As the archetypal South African ‘fighting’ cricketer, Boucher must love what he’s seen so far from Nortje.
The big quick endured a nightmare start to his Test career in unfavourable conditions in India last October, claiming just one wicket in two Tests, while conceding nearly 200 runs.
Yet, in the first look at the 26-year-old on the Test stage in local conditions, he has made a massive impression. Indeed, as the Proteas cruised to victory in the first clash against England in Centurion, it was Nortje who seriously ‘brought the heat’.
In the first innings, the paceman bagged two wickets, which included the important scalps of Ben Stokes and Jonny Bairstow, but it was his ability to maintain both control and high pace that was even more impressive.
It was a similar story in the second dig, when he delivered even more decisively to remove Rory Burns for 84, before later also sending Joe Root back to the changeroom just as the England captain approached a half century.
Even so, it was his subsequent dismissal of Jofra Archer that should have had many SA fans smiling just as much. Earlier in the Test, Nortje had been on the receiving end of two successive beamers from the England speedster.
This time around, though, Nortje nicked Archer off and then gave him a send-off with a searing stare that spoke volumes for his increased confidence.

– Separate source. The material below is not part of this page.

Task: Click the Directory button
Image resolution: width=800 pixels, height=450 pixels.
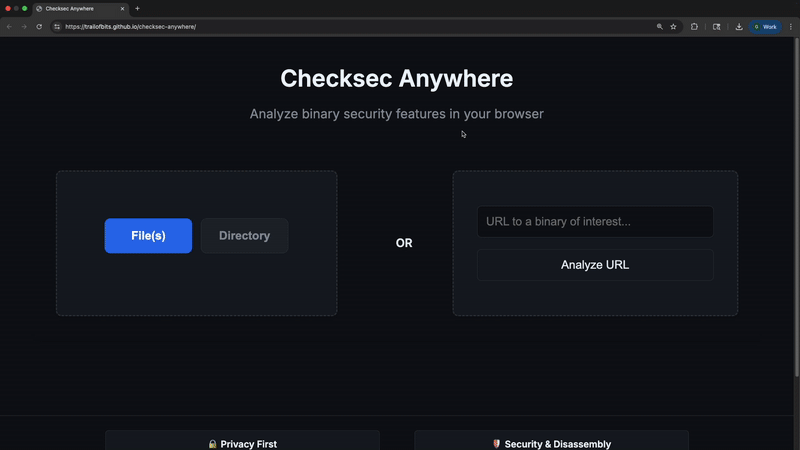Action: (x=244, y=236)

As the Proteas look to start a new chapter under the guidance of Boucher, there is no doubt that a player such as Nortje is exactly what they are looking for.
His ‘enforcer’ role was one that recently looked set to be filled by Duanne Olivier until he defected to the Kolpak route, but suddenly Nortje has announced his arrival.
Big, strong, fast, he is also far from just a one-dimensional bowler, boasting the willingness to pitch the ball up and target the stumps when necessary.
In the afternoon session on the opening day of the second Test at Newlands, this aggression and guile was delightfully demonstrated by Nortje. England were moseying along at the time, with Root and Joe Denly looking well set.
The Proteas needed something, and up stepped Nortje. Bringing pace, aggression and control to proceedings, he first pinned Denly with a ferocious bouncer that ricocheted down to fine leg off the helmet.
Nortje then turned his attention to Root, pushing him onto the back foot, before eventually drawing an outside edge with a fuller deliver that demonstrated his control and cricket wits.
The catch went down, but just a couple balls later, Nortje had his man. This time it was a ripper of a bouncer that did the job as Root ducked into a rising delivery, with the ball ballooning off his gloves and into the gleeful hands of Quinton de Kock.
Boucher, and certainly new bowling coach Charl Langeveldt, must be smiling.
Vernon Philander is on his way out not long after the departure of Dale Steyn, and the Proteas need a new generation of bowlers to take hold of the baton successfully alongside Kagiso Rabada.
Nortje may not be a like-for-like Philander replacement, but he looks a sort of natural fit to fill the shoes previously worn by an ‘enforcer’ like Morne Morkel, or even Andre Nel if we go further back.
Of course, Lungi Ngidi will soon be back in the picture too.
These are all good signs for the Proteas, but I’d venture that it’s the emergence of Nortje that remains the biggest positive at the start of this Test series.